Although the volume does not reprint material from the first reader, it contains updated classics, like Joel Grossman, Herbert Kritzer and Stewart Macaulay's “Do the ‘Haves’ Still Come Out Ahead?” and what are certain to become classics such as Osagie K. Obasogie's “Do Blind People See Race? Social, Legal, and Theoretical Considerations.”

There is concern about crime and police always present in law and society scholarship. But not as much as there would be in a volume published now and not as much as there was in the early years. There is important work in this area by Lisa Frohman and Kitty Calavita but some major figures, like Tracey Meares of Yale Law School, who publishes in law reviews and works on policy questions, are missing because the source of these papers is “the Review.”

There is attention to the environment, as one would expect, and lesbian, gay, bisexual, and transgender (LGBT) issues. There are some creative sections, like one on “emergent institutions” (neonatal care, truth and reconciliation, genital cutting laws). There is a section about the use of ideas in legal disputes. And there are some interesting groupings, like American Indians and fat people or blind people and women in denim, that cause one to pause in looking over the collection. But the collection maintains some of the traditional affinities like violence against women and genital cutting.

The collection adds ethnography to the positivist framework that first engaged Law & Society scholars and also legal consciousness. Constitutive law is a concern mentioned by Calavita, and Elizabeth Mertz explains social construction for socio-legal studies.

Reader II contains a far more diverse group of scholars then there were in the first volume. Of the 43 articles and 66 authors, 25 are women, but quite a bit fewer are scholars of color. Palestine is mentioned, but Israel goes unmentioned, as does ISIS and Al Qaeda. Straight concerns do not fit except as a new “other.” The Chinese are included because they were excluded by law and Civil Rights gets a lot of attention, but Martin Luther King is not there and neither is Sojourner Truth. Midwifery is included as part of the politics of childbirth and Weber and Marx are there but not Firestone and Brownmiller. Brown is there, of course, as a case, and so we find Chief Justice Warren but he is not indexed, nor are Hand, Cardozo, or Sotomayor.

Brown becomes a standard for useful social science because the Justices cited our work and it is a case that we cherish because progress has been made but it is not likely that the protestors against police violence in St. Louis, MO, and Baltimore, MD, care much for the social science in Brown or take much solace in the promise of appellate review. At least, not as much as Harper Lee told us the Robinson family could have hoped for. This is the social science of progressives not radicals and as such it confirms more than it challenges. In that, the bloodlessness of this collection is disappointing and one can hope that Reader III might both go back to the beginning and bring the story up to date.

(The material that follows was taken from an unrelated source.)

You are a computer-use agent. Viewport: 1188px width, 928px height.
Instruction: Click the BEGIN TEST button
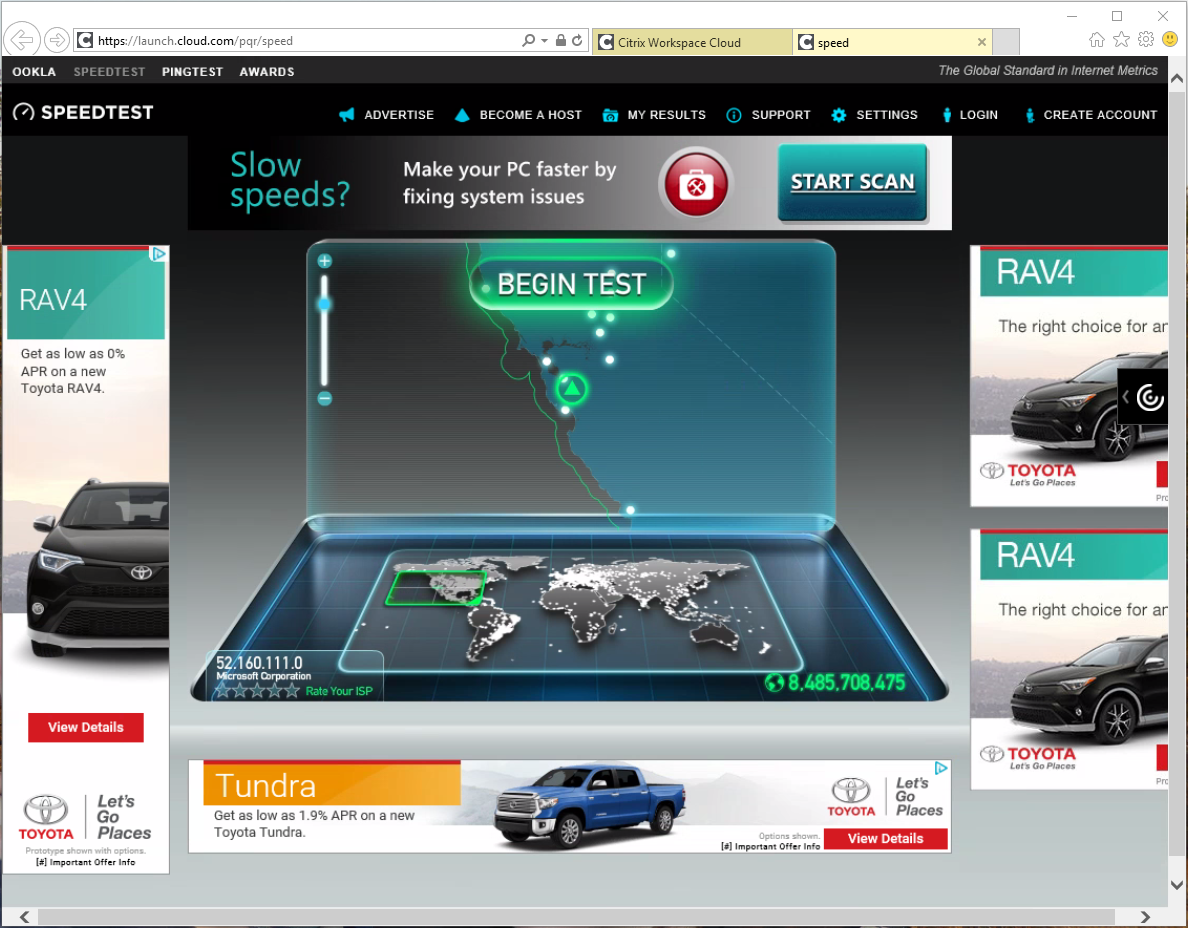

Because they did not publish in the Review, we do not have Laura Nader and Sally Falk Moore, but to the extent the volume represents our work we should, even if we need to go back to the beginning each time we anthologize. And, we need to include what is happening on the street as we did with the divorce lawyer's offices. The street matters both because it tells us what law is in ways that cannot be grasped by looking at high courts alone. And, it also holds out the promise of progressive social change that was the hallmark of the scholarship of Joseph Gusfield, Murray Edelman, and Jacobus tenBroek. I would like to see more on visual sociology of law; but in this framework, the visual would have to become a concern of editors of “the Review.”

The editing is quite severe. Something like constitutional law teachers feel the need to do for their undergraduates. This makes the collection accessible to student readers in the sense that the works are not too long. But it also deprives them of the challenge of slogging through the scholarship that grounds their enterprise. In the final analysis, the collection is very tight and will be a big help in situating the field for scholars newly interested in law.